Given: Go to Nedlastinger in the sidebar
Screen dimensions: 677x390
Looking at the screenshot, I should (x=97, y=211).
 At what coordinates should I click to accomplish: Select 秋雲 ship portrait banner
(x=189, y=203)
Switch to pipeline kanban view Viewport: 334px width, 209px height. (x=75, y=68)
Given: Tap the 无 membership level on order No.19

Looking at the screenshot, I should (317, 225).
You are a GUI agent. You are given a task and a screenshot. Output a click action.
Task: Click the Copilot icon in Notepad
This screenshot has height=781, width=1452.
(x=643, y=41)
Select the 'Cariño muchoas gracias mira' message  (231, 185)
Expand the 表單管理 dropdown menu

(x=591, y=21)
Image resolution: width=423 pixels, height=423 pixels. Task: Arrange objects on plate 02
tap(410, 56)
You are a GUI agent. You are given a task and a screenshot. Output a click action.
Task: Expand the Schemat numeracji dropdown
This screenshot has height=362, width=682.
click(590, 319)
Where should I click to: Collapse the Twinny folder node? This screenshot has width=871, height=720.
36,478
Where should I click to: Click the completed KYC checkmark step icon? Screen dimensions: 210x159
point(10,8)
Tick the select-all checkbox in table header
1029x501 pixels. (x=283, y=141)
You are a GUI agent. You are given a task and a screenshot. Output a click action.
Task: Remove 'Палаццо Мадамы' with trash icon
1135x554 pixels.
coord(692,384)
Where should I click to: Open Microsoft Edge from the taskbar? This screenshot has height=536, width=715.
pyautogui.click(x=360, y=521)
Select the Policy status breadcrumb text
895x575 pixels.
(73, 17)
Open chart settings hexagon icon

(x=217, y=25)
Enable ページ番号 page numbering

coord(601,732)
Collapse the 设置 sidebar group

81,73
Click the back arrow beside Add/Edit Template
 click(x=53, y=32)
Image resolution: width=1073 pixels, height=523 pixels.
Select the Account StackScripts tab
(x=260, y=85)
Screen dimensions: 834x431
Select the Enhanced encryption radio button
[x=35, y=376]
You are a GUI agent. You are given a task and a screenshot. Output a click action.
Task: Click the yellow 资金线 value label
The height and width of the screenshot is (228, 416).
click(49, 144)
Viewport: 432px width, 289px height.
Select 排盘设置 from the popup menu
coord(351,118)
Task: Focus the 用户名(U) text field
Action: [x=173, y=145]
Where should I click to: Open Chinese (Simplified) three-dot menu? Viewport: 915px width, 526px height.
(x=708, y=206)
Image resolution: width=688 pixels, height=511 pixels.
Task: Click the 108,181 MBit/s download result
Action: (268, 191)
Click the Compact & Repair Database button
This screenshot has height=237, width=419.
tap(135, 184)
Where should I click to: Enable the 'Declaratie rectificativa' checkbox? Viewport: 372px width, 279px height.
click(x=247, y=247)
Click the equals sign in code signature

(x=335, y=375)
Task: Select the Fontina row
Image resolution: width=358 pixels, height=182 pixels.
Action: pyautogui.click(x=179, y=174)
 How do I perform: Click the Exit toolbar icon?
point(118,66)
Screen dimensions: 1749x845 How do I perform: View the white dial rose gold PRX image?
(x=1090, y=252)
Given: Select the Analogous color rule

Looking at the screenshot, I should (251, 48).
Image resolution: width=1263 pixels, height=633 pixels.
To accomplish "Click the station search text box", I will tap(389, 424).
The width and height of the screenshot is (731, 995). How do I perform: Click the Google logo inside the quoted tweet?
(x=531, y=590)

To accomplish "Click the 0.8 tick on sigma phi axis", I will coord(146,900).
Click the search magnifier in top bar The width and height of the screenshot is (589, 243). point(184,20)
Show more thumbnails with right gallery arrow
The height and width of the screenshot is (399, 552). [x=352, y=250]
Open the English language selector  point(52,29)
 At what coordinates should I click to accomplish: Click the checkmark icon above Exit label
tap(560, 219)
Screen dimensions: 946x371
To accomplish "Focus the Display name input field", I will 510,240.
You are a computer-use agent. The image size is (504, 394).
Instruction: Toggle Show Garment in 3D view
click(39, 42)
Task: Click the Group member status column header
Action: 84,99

ASSIGNMENT: Restating every entry above word for word is the whole task.

OUTPUT OF THE TASK:
Given: Go to Nedlastinger in the sidebar
Screen dimensions: 677x390
Looking at the screenshot, I should (x=97, y=211).
 At what coordinates should I click to accomplish: Select 秋雲 ship portrait banner
(x=189, y=203)
Switch to pipeline kanban view Viewport: 334px width, 209px height. (x=75, y=68)
Given: Tap the 无 membership level on order No.19

Looking at the screenshot, I should (317, 225).
You are a GUI agent. You are given a task and a screenshot. Output a click action.
Task: Click the Copilot icon in Notepad
This screenshot has height=781, width=1452.
(x=643, y=41)
Select the 'Cariño muchoas gracias mira' message  (231, 185)
Expand the 表單管理 dropdown menu

(x=591, y=21)
Image resolution: width=423 pixels, height=423 pixels. Task: Arrange objects on plate 02
tap(410, 56)
You are a GUI agent. You are given a task and a screenshot. Output a click action.
Task: Expand the Schemat numeracji dropdown
This screenshot has height=362, width=682.
click(590, 319)
Where should I click to: Collapse the Twinny folder node? This screenshot has width=871, height=720.
36,478
Where should I click to: Click the completed KYC checkmark step icon? Screen dimensions: 210x159
point(10,8)
Tick the select-all checkbox in table header
1029x501 pixels. (x=283, y=141)
You are a GUI agent. You are given a task and a screenshot. Output a click action.
Task: Remove 'Палаццо Мадамы' with trash icon
1135x554 pixels.
coord(692,384)
Where should I click to: Open Microsoft Edge from the taskbar? This screenshot has height=536, width=715.
pyautogui.click(x=360, y=521)
Select the Policy status breadcrumb text
895x575 pixels.
(73, 17)
Open chart settings hexagon icon

(x=217, y=25)
Enable ページ番号 page numbering

coord(601,732)
Collapse the 设置 sidebar group

81,73
Click the back arrow beside Add/Edit Template
 click(x=53, y=32)
Image resolution: width=1073 pixels, height=523 pixels.
Select the Account StackScripts tab
(x=260, y=85)
Screen dimensions: 834x431
Select the Enhanced encryption radio button
[x=35, y=376]
You are a GUI agent. You are given a task and a screenshot. Output a click action.
Task: Click the yellow 资金线 value label
The height and width of the screenshot is (228, 416).
click(49, 144)
Viewport: 432px width, 289px height.
Select 排盘设置 from the popup menu
coord(351,118)
Task: Focus the 用户名(U) text field
Action: [x=173, y=145]
Where should I click to: Open Chinese (Simplified) three-dot menu? Viewport: 915px width, 526px height.
(x=708, y=206)
Image resolution: width=688 pixels, height=511 pixels.
Task: Click the 108,181 MBit/s download result
Action: (268, 191)
Click the Compact & Repair Database button
This screenshot has height=237, width=419.
tap(135, 184)
Where should I click to: Enable the 'Declaratie rectificativa' checkbox? Viewport: 372px width, 279px height.
click(x=247, y=247)
Click the equals sign in code signature

(x=335, y=375)
Task: Select the Fontina row
Image resolution: width=358 pixels, height=182 pixels.
Action: pyautogui.click(x=179, y=174)
 How do I perform: Click the Exit toolbar icon?
point(118,66)
Screen dimensions: 1749x845 How do I perform: View the white dial rose gold PRX image?
(x=1090, y=252)
Given: Select the Analogous color rule

Looking at the screenshot, I should (251, 48).
Image resolution: width=1263 pixels, height=633 pixels.
To accomplish "Click the station search text box", I will tap(389, 424).
The width and height of the screenshot is (731, 995). How do I perform: Click the Google logo inside the quoted tweet?
(x=531, y=590)

To accomplish "Click the 0.8 tick on sigma phi axis", I will coord(146,900).
Click the search magnifier in top bar The width and height of the screenshot is (589, 243). point(184,20)
Show more thumbnails with right gallery arrow
The height and width of the screenshot is (399, 552). [x=352, y=250]
Open the English language selector  point(52,29)
 At what coordinates should I click to accomplish: Click the checkmark icon above Exit label
tap(560, 219)
Screen dimensions: 946x371
To accomplish "Focus the Display name input field", I will 510,240.
You are a computer-use agent. The image size is (504, 394).
Instruction: Toggle Show Garment in 3D view
click(39, 42)
Task: Click the Group member status column header
Action: 84,99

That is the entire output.